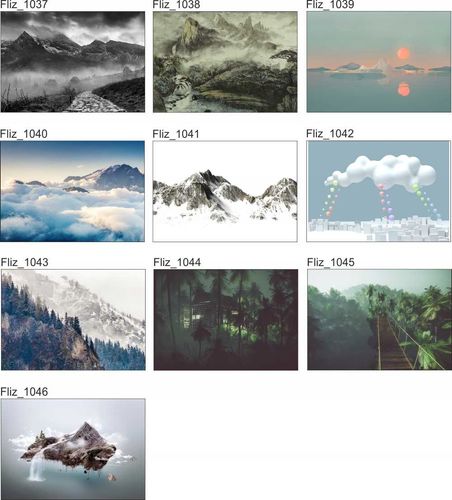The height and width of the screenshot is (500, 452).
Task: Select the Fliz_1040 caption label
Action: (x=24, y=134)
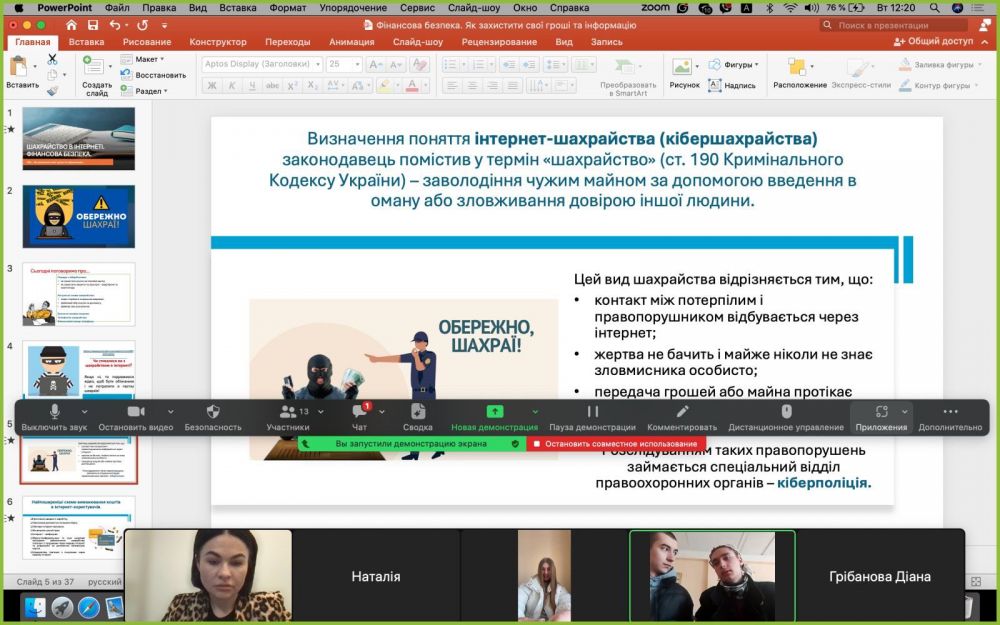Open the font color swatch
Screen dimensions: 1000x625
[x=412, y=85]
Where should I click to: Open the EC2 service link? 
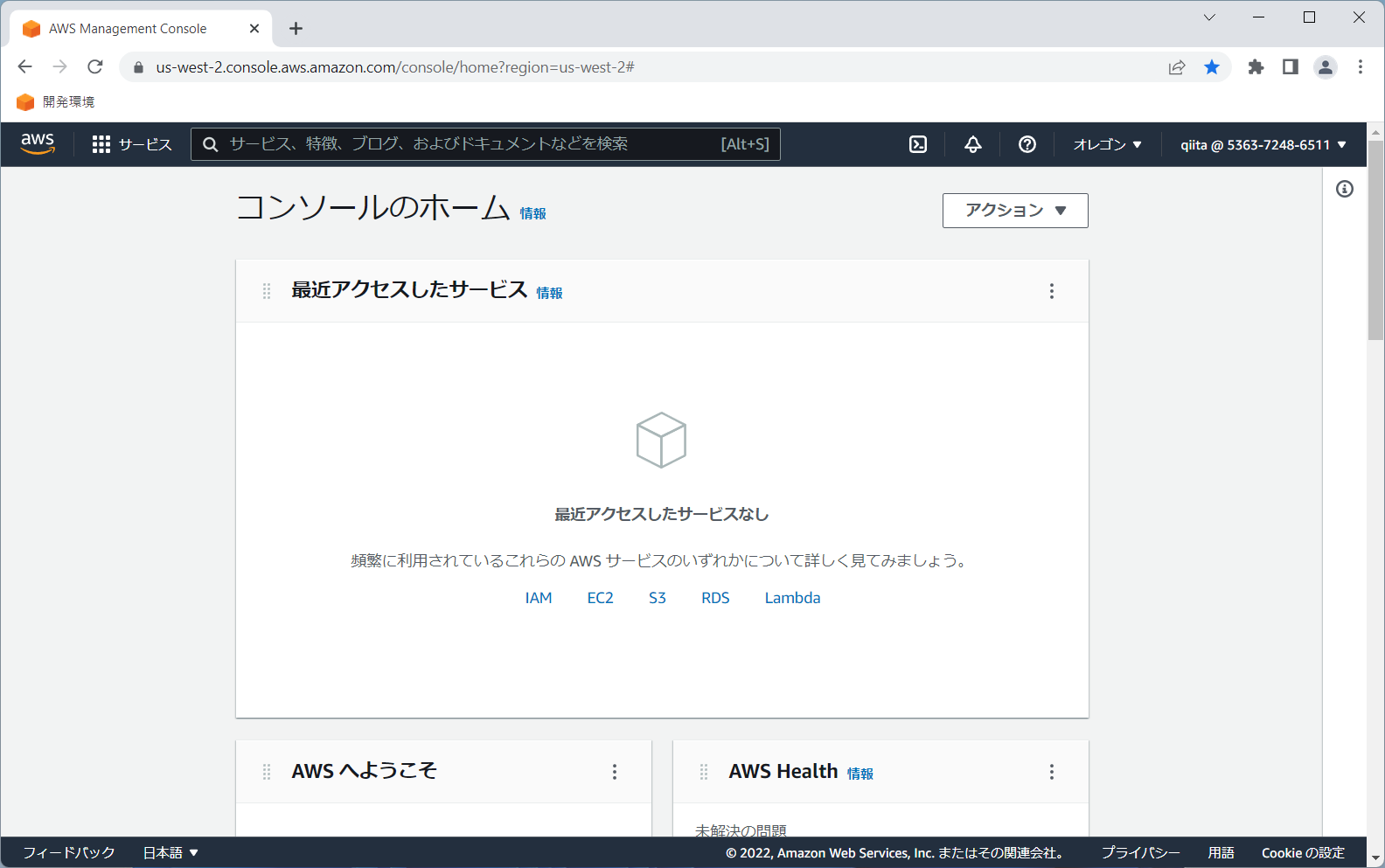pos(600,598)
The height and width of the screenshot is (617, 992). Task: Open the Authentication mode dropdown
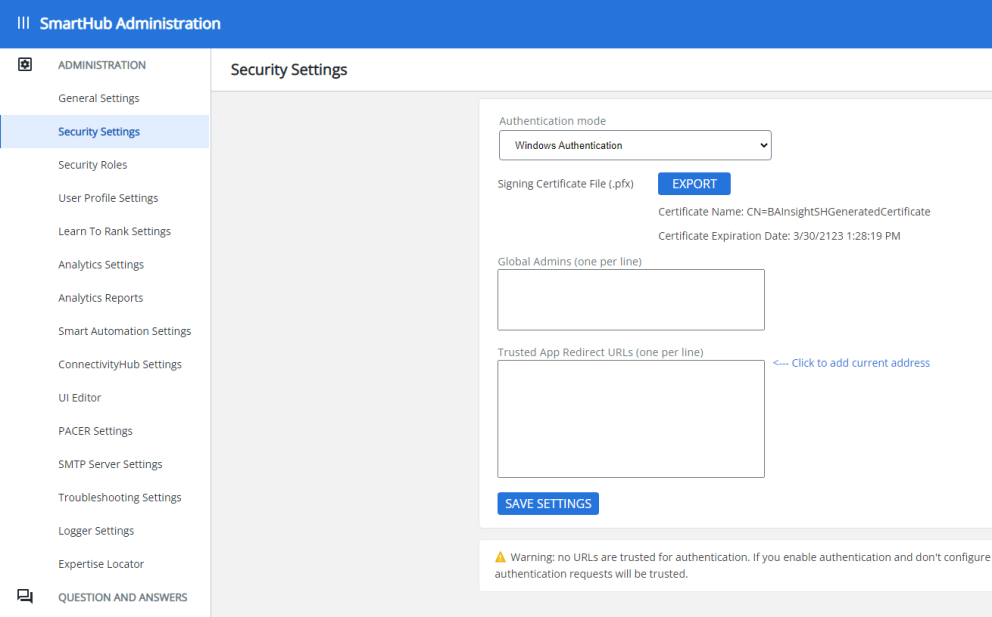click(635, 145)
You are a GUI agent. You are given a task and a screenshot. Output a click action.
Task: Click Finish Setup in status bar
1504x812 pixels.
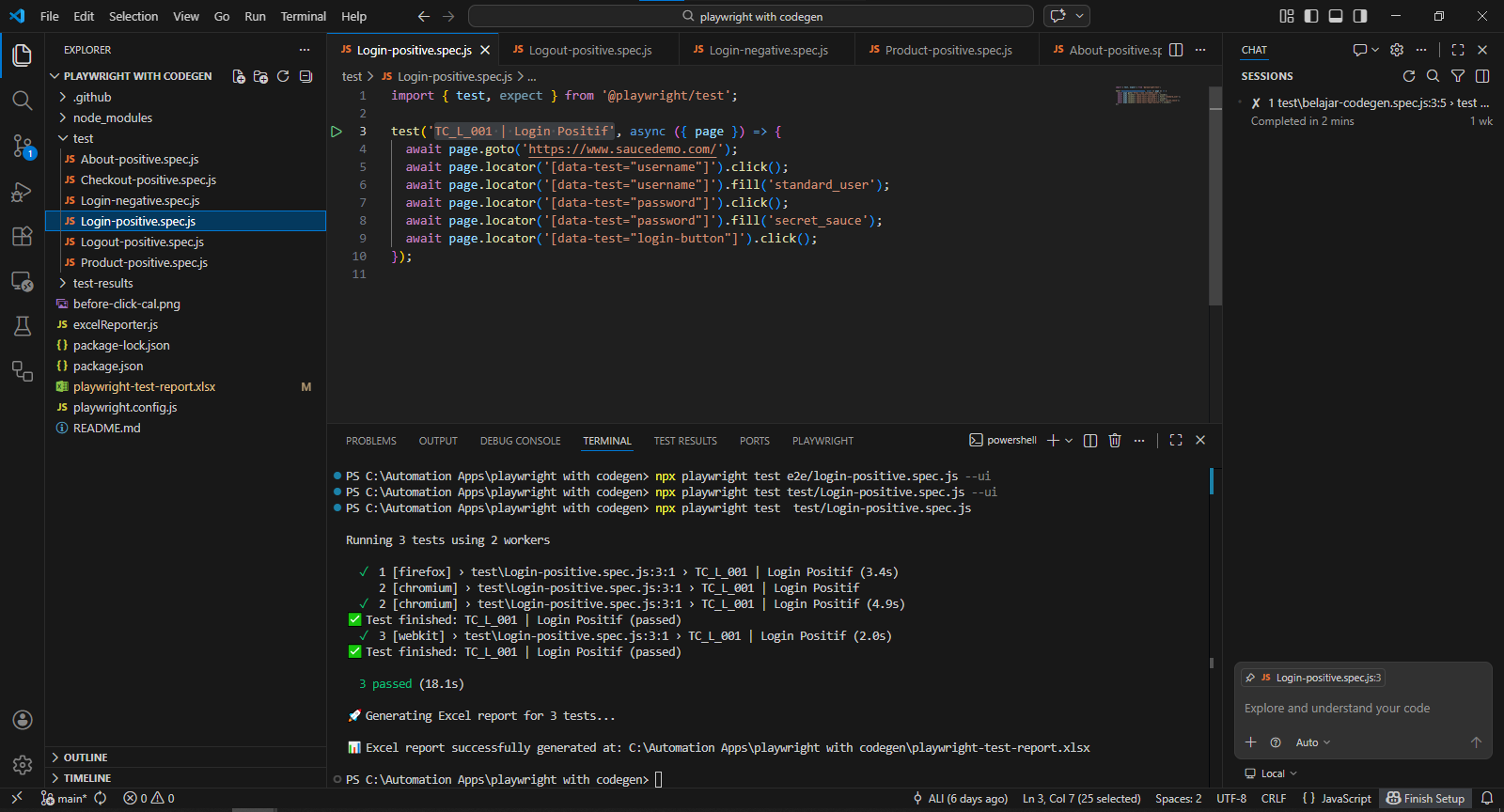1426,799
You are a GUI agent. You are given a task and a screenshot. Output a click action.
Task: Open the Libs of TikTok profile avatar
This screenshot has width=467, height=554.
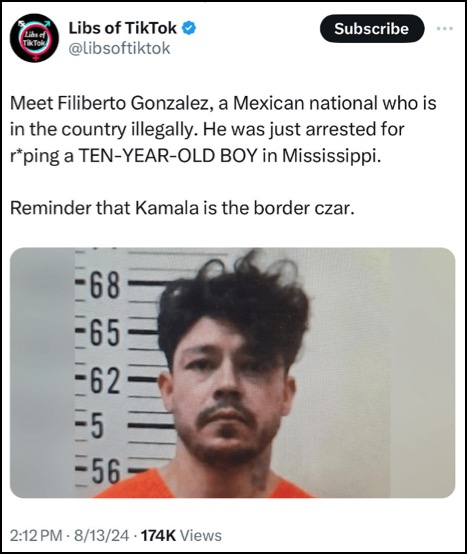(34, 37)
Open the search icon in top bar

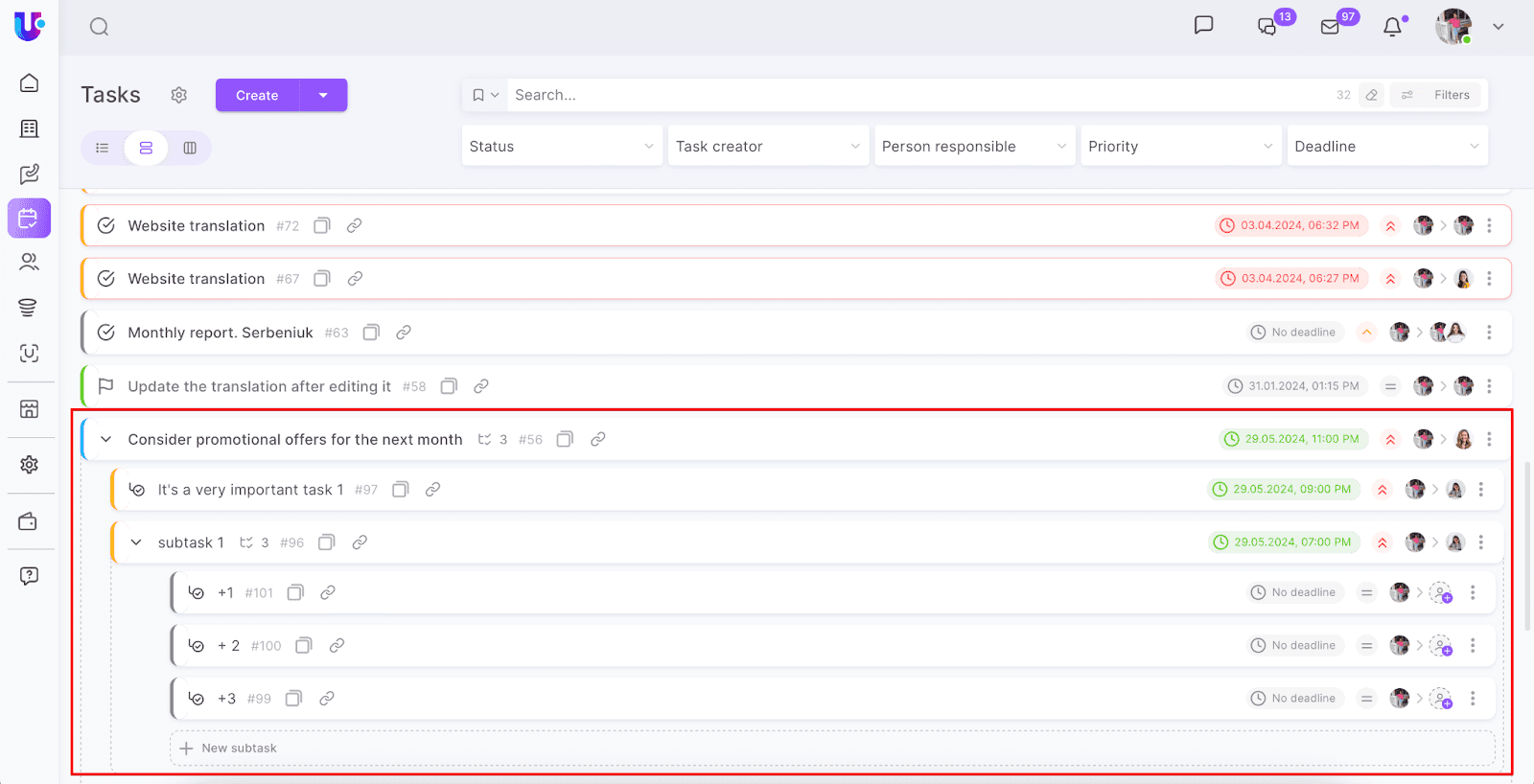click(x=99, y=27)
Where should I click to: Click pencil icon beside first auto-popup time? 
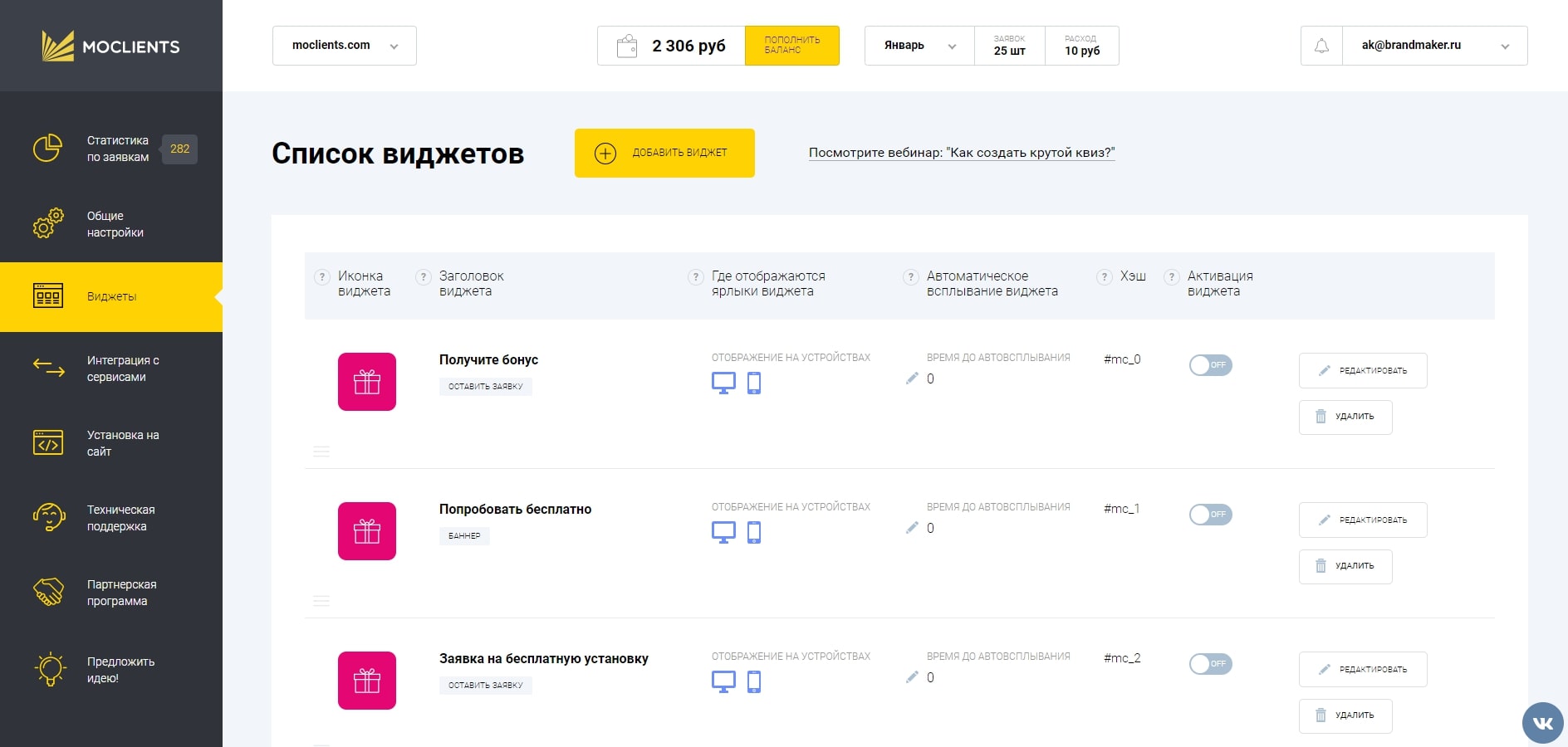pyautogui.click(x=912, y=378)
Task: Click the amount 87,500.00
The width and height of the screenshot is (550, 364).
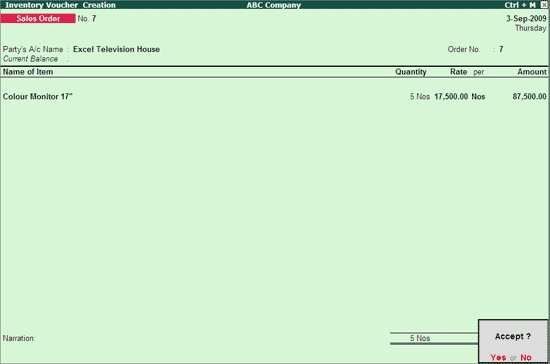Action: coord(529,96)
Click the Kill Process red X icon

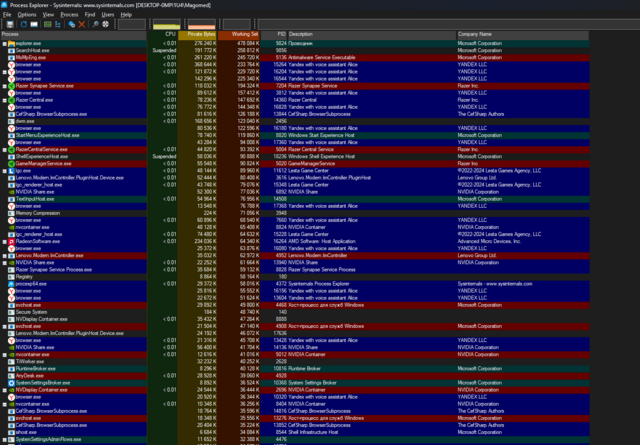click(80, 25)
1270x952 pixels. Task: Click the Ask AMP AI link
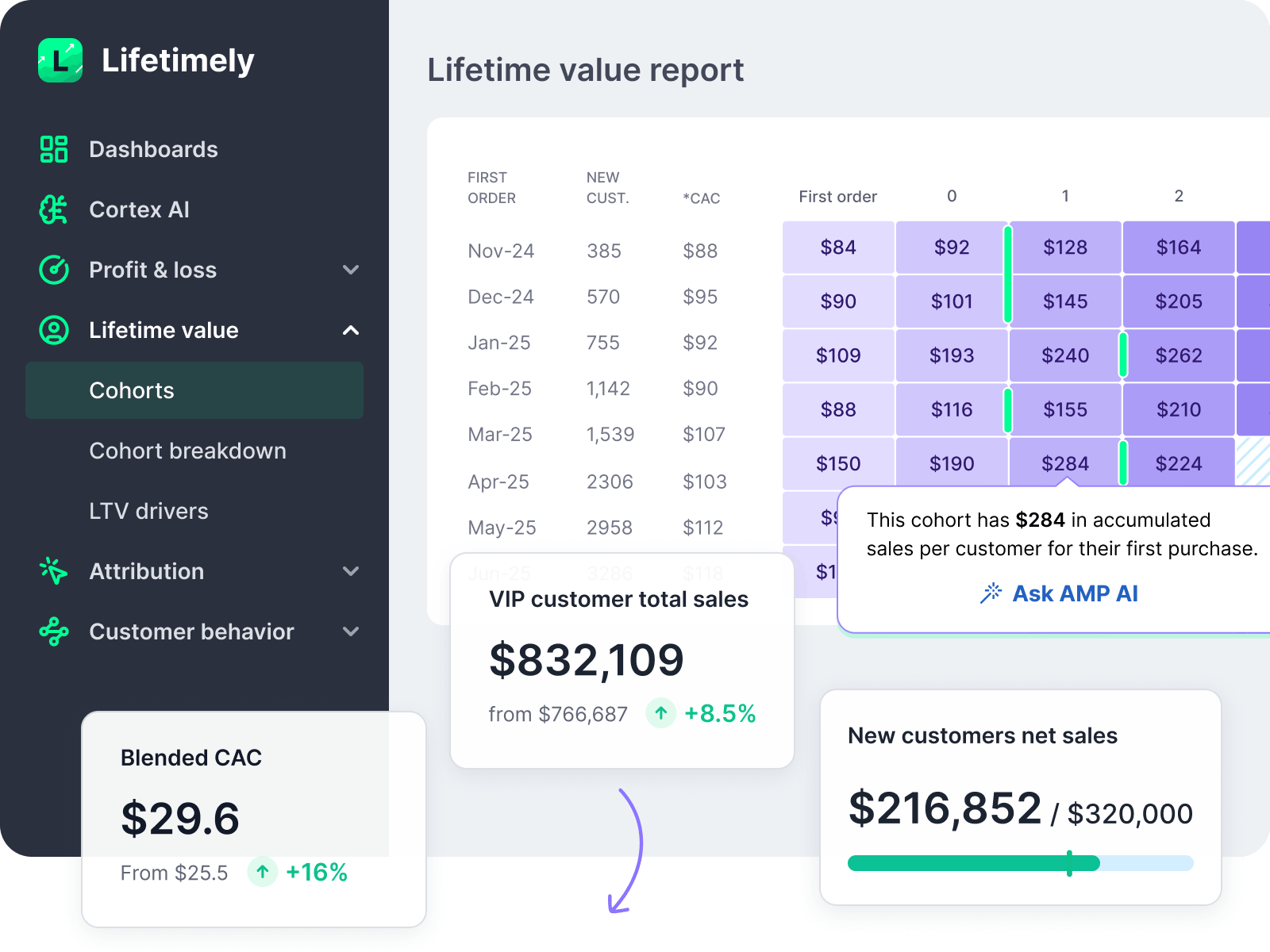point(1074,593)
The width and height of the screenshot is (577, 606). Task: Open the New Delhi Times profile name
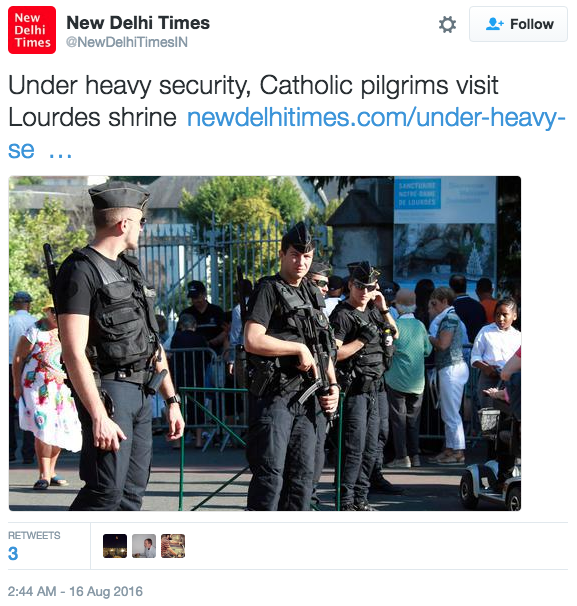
________
**EXERCISE PROMPT:**
Print only the lines running from the line that contains "Where should I click to: Open" to the final line of the listing, both included. Omit every picture.

**TASK RESPONSE:**
Where should I click to: Open the EC2 service link? 
pos(600,598)
The height and width of the screenshot is (617, 992). Task: Open the Authentication mode dropdown
click(635, 145)
You are a GUI agent. You are given a task and a screenshot. Output a click action.
Task: Click Finish Setup in status bar
1504x812 pixels.
1426,799
You are a GUI agent. You are given a task and a screenshot. Output a click action.
Task: Open the Libs of TikTok profile avatar
This screenshot has width=467, height=554.
(34, 37)
Open the search icon in top bar

click(x=99, y=27)
Where should I click to: Click pencil icon beside first auto-popup time? 
pyautogui.click(x=912, y=378)
Task: Click the amount 87,500.00
The width and height of the screenshot is (550, 364).
Action: coord(529,96)
Click the Kill Process red X icon

click(80, 25)
1270x952 pixels. Task: Click the Ask AMP AI link
point(1074,593)
The width and height of the screenshot is (577, 606). Task: Open the New Delhi Times profile name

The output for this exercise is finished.